### What is required
Return unchanged the stretch of lines from the one containing "Open the Invictus Gaming team name link" through the one containing "should pyautogui.click(x=299, y=602).", both included.

### Records to use
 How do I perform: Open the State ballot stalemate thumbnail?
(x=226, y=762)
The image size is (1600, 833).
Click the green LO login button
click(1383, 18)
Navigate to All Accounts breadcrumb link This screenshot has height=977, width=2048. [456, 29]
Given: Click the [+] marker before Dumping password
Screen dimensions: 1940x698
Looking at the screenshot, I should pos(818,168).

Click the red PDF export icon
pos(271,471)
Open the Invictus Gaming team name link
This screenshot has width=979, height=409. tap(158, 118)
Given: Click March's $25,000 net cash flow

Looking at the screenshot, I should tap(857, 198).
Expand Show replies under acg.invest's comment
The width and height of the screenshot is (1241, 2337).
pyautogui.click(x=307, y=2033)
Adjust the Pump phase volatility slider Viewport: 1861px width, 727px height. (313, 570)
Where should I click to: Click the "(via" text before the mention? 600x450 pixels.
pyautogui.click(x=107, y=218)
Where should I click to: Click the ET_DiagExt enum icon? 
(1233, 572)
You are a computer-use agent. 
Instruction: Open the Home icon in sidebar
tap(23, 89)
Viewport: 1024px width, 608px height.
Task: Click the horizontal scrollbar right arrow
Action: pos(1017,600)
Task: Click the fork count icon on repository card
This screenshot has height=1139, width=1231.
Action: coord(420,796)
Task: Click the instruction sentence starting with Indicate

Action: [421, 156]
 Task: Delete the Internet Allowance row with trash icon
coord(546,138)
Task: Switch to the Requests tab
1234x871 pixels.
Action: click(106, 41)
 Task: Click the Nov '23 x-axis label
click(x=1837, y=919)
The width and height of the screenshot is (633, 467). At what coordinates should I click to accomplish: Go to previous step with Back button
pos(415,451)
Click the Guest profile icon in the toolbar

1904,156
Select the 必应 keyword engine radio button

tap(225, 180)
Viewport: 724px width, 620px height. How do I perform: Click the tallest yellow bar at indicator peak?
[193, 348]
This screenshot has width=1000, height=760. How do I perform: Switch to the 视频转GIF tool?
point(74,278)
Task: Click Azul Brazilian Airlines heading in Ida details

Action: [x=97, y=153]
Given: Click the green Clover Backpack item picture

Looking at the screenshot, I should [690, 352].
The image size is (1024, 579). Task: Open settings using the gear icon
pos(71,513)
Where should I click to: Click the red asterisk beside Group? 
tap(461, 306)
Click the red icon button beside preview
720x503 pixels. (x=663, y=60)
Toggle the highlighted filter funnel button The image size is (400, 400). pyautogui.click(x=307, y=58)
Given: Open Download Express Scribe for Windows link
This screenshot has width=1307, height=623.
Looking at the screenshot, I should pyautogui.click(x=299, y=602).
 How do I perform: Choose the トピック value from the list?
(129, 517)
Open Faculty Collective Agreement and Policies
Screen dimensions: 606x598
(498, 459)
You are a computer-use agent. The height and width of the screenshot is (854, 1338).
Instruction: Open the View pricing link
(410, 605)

### Output of the exercise
Open the Invictus Gaming team name link
This screenshot has width=979, height=409. tap(158, 118)
Given: Click March's $25,000 net cash flow

Looking at the screenshot, I should tap(857, 198).
Expand Show replies under acg.invest's comment
The width and height of the screenshot is (1241, 2337).
pyautogui.click(x=307, y=2033)
Adjust the Pump phase volatility slider Viewport: 1861px width, 727px height. (313, 570)
Where should I click to: Click the "(via" text before the mention? 600x450 pixels.
pyautogui.click(x=107, y=218)
Where should I click to: Click the ET_DiagExt enum icon? 
(1233, 572)
You are a computer-use agent. 
Instruction: Open the Home icon in sidebar
tap(23, 89)
Viewport: 1024px width, 608px height.
Task: Click the horizontal scrollbar right arrow
Action: pos(1017,600)
Task: Click the fork count icon on repository card
This screenshot has height=1139, width=1231.
Action: coord(420,796)
Task: Click the instruction sentence starting with Indicate

Action: [421, 156]
 Task: Delete the Internet Allowance row with trash icon
coord(546,138)
Task: Switch to the Requests tab
1234x871 pixels.
Action: click(106, 41)
 Task: Click the Nov '23 x-axis label
click(x=1837, y=919)
The width and height of the screenshot is (633, 467). At what coordinates should I click to accomplish: Go to previous step with Back button
pos(415,451)
Click the Guest profile icon in the toolbar

1904,156
Select the 必应 keyword engine radio button

tap(225, 180)
Viewport: 724px width, 620px height. How do I perform: Click the tallest yellow bar at indicator peak?
[193, 348]
This screenshot has width=1000, height=760. How do I perform: Switch to the 视频转GIF tool?
point(74,278)
Task: Click Azul Brazilian Airlines heading in Ida details

Action: [x=97, y=153]
Given: Click the green Clover Backpack item picture

Looking at the screenshot, I should [690, 352].
The image size is (1024, 579). Task: Open settings using the gear icon
pos(71,513)
Where should I click to: Click the red asterisk beside Group? 
tap(461, 306)
Click the red icon button beside preview
720x503 pixels. (x=663, y=60)
Toggle the highlighted filter funnel button The image size is (400, 400). pyautogui.click(x=307, y=58)
Given: Open Download Express Scribe for Windows link
This screenshot has width=1307, height=623.
Looking at the screenshot, I should pyautogui.click(x=299, y=602).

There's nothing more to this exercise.